The term "cascades" is used to describe photos or videos being shared multiple times, according to PTI.
"It wasn't clear whether information cascades could be predicted because they happen so rarely," said Jure Leskovec, assistant professor of computer science.
Only 1 in 20 photos posted on Facebook gets shared even once, according to data provided by Facebook scientists in a recent collaboration with university scientists. In addition, only 1 in 4,000 gets more than 500 shares per picture.
"In a paper to be presented at the International World Wide Web Conference in Seoul, Korea, the researchers will describe how they accurately predicted, 8 out of 10 times, when a photo cascade would double in shares; that is, if a photo got 10 shares, would it get 20? If it got 500, would it reach 1,000, and so on?" PTI reported.
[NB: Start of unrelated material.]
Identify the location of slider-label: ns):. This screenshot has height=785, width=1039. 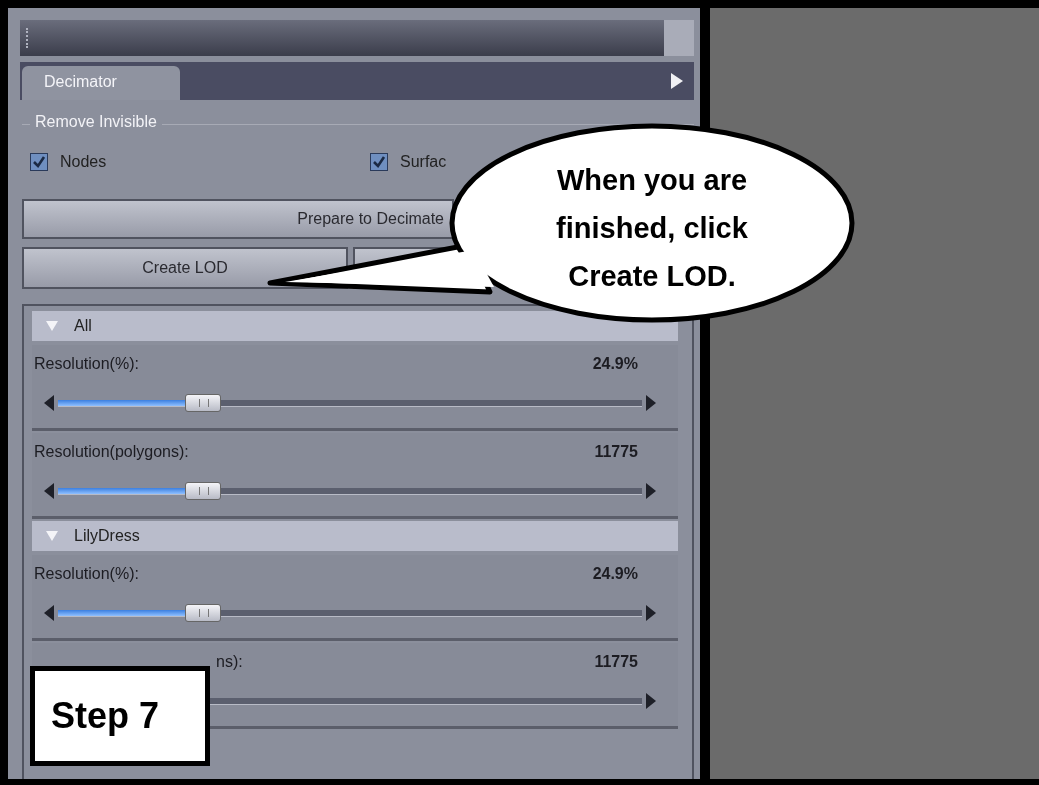
(230, 662).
The project was started by analyzing 150,000 Facebook photos, each of which had been shared at least five times. In order to protect privacy, names and identifiers were removed from the data.
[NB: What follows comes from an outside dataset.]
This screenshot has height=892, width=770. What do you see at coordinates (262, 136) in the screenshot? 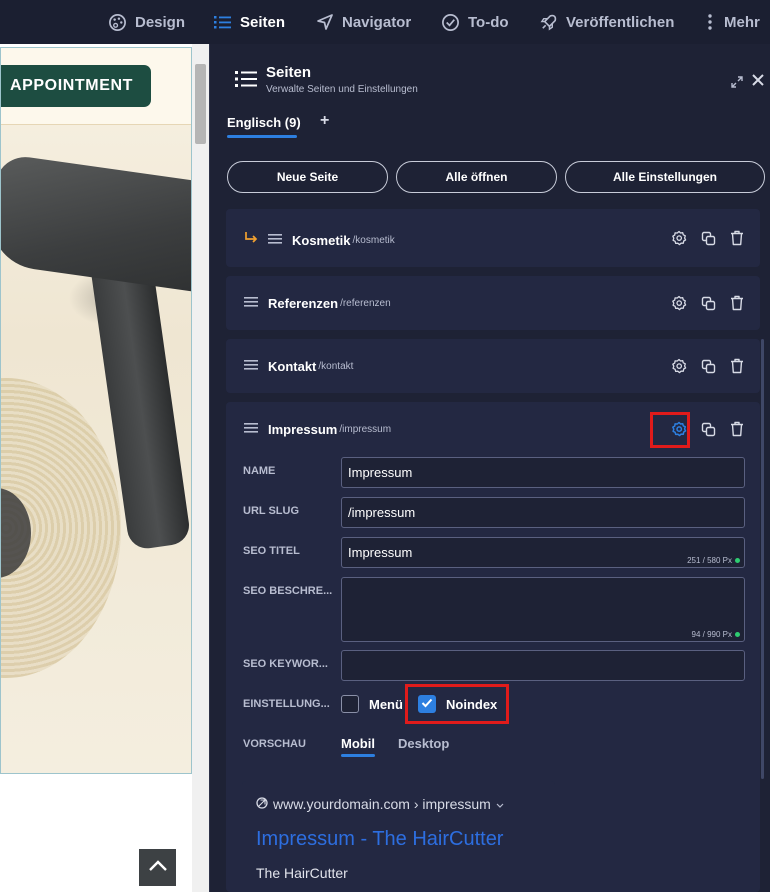
I see `active-tab-indicator` at bounding box center [262, 136].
The team included Leskovec, Stanford doctoral student Justin Cheng, Facebook researchers Lada Adamic and P Alex Dow, and Cornell University computer scientist Jon Kleinberg.
"A preliminary analysis of those photos revealed that, at any given point in a cascade, there was a 50-50 chance that the number of shares would double," PTI reported. "The scientists then looked for variables that might help them predict doubling events more accurately than a coin toss, including the rate and speed at which photos were shared, and the structure of sharing (photos re-posted in multiple networks proved to create stronger cascades)."
PTI added, "After factoring several criteria into their analysis the computer scientists were able to accurately predict doubling events almost 80 per cent of the time."
"Slow, persistent cascades don't really double in size," Leskovec said.